Khan plays a convincing Jazz – a middle-aged, macho Jat, who believes he’s a ‘Babe-Magnet Casanova’ (though it’s mystifying that he grew up in England but retained a “Paaji” accent!) Jazz loves his shallow life of no commitments or responsibilities. He lives for his evenings at the night club, bumping and grinding like the 20-year olds around him, guzzling shots, and tossing one-liners like ‘oye phuljariyaan, Happy Diwali’ to a crowd of British women in a London hair salon.

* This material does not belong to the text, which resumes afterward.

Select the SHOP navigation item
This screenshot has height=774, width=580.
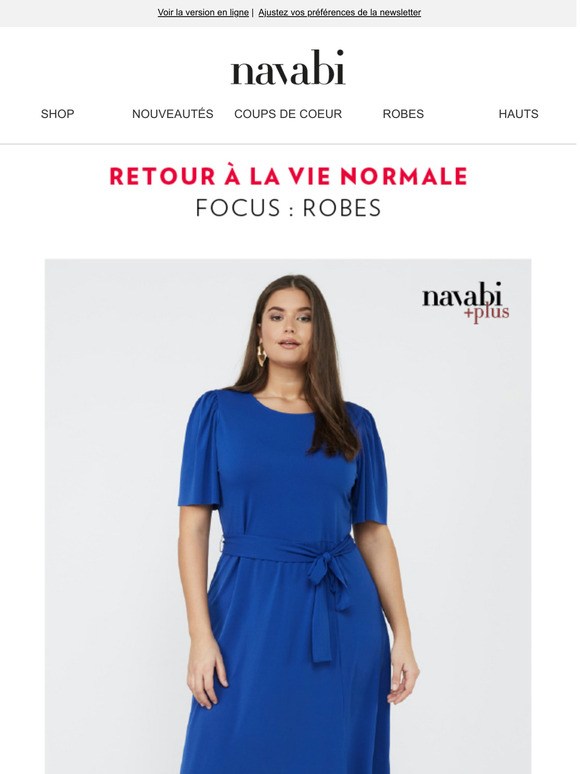click(x=57, y=114)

His vapid life turns inside out one day when he invites a young woman, Tia (Alaya Furniturewala) home. She tells Jazz that he has a  ‘33.33 percent chance of being her father.’  Jazz recalls a 20 year-old tryst with a girlfriend Ananya (Tabu), and like whiplash, the middle-aged playboy in him reacts with a vigorous denial, “Nahin ho sakta—main batting hamesha guard kay saath karta hoon!”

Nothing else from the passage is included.